● Record excerpts
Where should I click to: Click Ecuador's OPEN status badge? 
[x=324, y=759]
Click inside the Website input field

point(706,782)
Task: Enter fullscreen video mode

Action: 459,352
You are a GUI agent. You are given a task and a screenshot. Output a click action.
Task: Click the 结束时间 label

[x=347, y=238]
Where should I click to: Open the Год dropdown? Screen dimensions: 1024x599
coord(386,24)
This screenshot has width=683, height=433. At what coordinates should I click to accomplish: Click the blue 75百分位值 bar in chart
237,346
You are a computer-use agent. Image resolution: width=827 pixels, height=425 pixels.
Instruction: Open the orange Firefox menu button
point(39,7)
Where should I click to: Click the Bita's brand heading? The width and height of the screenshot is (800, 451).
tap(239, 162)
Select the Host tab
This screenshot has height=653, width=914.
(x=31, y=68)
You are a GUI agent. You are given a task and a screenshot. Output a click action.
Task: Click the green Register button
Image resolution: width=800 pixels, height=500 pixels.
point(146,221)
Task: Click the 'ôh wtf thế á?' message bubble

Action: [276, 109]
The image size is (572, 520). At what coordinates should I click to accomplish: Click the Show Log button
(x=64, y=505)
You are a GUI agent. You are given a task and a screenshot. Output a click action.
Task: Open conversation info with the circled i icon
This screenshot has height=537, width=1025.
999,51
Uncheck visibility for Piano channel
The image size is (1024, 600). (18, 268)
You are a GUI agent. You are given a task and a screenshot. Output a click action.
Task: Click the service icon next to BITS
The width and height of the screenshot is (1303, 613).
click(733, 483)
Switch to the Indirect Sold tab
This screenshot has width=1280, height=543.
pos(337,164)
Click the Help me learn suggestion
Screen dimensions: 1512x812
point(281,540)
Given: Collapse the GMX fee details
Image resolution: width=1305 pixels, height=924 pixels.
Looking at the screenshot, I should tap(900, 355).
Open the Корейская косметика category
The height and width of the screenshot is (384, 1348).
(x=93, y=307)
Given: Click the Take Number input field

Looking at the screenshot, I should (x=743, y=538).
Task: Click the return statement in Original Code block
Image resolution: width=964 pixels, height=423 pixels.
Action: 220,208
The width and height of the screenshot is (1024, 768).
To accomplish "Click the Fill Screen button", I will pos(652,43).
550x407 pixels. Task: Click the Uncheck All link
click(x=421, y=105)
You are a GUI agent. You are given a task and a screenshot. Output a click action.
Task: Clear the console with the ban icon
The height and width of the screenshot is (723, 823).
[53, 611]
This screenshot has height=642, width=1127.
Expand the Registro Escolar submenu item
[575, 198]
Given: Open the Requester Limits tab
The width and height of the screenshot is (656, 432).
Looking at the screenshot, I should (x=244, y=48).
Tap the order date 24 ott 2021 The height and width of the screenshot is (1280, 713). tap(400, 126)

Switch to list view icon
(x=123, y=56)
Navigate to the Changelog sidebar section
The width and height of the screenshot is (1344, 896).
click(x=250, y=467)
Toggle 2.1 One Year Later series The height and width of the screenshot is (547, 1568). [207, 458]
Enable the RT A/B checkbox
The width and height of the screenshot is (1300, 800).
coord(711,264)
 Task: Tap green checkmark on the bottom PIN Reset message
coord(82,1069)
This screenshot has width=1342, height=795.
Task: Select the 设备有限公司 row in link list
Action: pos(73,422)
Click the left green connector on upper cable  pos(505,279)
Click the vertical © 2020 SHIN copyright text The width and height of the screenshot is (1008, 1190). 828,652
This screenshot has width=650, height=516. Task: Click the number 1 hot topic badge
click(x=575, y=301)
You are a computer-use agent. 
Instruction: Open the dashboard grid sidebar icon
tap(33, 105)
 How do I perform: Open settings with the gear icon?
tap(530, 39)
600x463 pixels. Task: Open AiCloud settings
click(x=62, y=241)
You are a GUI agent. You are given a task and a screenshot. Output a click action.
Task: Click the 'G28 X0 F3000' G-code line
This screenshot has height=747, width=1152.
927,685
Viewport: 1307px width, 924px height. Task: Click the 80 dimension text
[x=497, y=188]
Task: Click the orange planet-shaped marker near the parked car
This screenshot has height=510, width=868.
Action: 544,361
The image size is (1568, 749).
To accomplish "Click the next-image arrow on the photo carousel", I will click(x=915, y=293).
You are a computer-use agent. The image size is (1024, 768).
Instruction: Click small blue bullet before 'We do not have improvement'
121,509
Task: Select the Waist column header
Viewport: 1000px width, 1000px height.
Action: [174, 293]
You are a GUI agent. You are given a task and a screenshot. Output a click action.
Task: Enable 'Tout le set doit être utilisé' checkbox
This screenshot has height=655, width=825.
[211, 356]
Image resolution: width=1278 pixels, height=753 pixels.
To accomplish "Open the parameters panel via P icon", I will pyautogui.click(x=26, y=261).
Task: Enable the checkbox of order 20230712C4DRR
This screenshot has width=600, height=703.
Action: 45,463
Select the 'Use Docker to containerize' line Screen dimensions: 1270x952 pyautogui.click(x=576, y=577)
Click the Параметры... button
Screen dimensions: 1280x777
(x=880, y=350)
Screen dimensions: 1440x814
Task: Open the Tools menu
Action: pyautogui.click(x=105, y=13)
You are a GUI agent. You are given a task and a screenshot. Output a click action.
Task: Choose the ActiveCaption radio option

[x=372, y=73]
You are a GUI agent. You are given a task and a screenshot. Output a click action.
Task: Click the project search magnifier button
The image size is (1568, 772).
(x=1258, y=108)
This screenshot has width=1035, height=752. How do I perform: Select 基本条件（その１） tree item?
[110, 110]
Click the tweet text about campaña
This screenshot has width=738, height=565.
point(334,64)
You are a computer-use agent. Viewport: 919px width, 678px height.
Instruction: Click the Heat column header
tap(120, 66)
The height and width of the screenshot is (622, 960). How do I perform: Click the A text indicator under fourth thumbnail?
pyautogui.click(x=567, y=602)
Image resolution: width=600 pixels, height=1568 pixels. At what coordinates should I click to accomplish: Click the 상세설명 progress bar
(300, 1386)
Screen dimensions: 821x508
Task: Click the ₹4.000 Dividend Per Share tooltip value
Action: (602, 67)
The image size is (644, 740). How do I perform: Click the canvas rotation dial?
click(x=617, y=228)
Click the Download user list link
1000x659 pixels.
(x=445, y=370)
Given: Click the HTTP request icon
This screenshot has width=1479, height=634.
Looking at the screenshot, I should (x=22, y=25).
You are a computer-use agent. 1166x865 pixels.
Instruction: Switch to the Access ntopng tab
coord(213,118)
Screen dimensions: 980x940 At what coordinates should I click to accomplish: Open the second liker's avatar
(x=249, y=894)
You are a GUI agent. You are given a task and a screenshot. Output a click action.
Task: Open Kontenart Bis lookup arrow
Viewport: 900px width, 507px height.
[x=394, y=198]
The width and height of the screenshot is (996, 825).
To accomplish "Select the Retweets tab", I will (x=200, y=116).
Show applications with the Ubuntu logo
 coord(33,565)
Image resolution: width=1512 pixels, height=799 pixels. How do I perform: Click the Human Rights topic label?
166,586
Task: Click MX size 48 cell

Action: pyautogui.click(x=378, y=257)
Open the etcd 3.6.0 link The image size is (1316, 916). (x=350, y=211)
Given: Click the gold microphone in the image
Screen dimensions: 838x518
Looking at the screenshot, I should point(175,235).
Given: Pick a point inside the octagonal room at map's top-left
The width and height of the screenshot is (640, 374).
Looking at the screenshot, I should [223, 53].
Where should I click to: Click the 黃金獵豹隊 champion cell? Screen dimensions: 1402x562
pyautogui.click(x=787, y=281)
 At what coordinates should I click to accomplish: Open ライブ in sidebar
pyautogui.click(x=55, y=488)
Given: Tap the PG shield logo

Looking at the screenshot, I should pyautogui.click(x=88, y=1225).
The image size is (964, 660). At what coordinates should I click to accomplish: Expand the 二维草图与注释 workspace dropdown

● Task goal
Please, from the entries above, set down exactly the lines from the one containing "The height and width of the screenshot is (384, 1348)." through the one containing "The width and height of the screenshot is (1024, 768).", and only those.

● Exercise output
The height and width of the screenshot is (384, 1348).
(x=93, y=307)
Given: Click the Take Number input field

Looking at the screenshot, I should (x=743, y=538).
Task: Click the return statement in Original Code block
Image resolution: width=964 pixels, height=423 pixels.
Action: 220,208
The width and height of the screenshot is (1024, 768).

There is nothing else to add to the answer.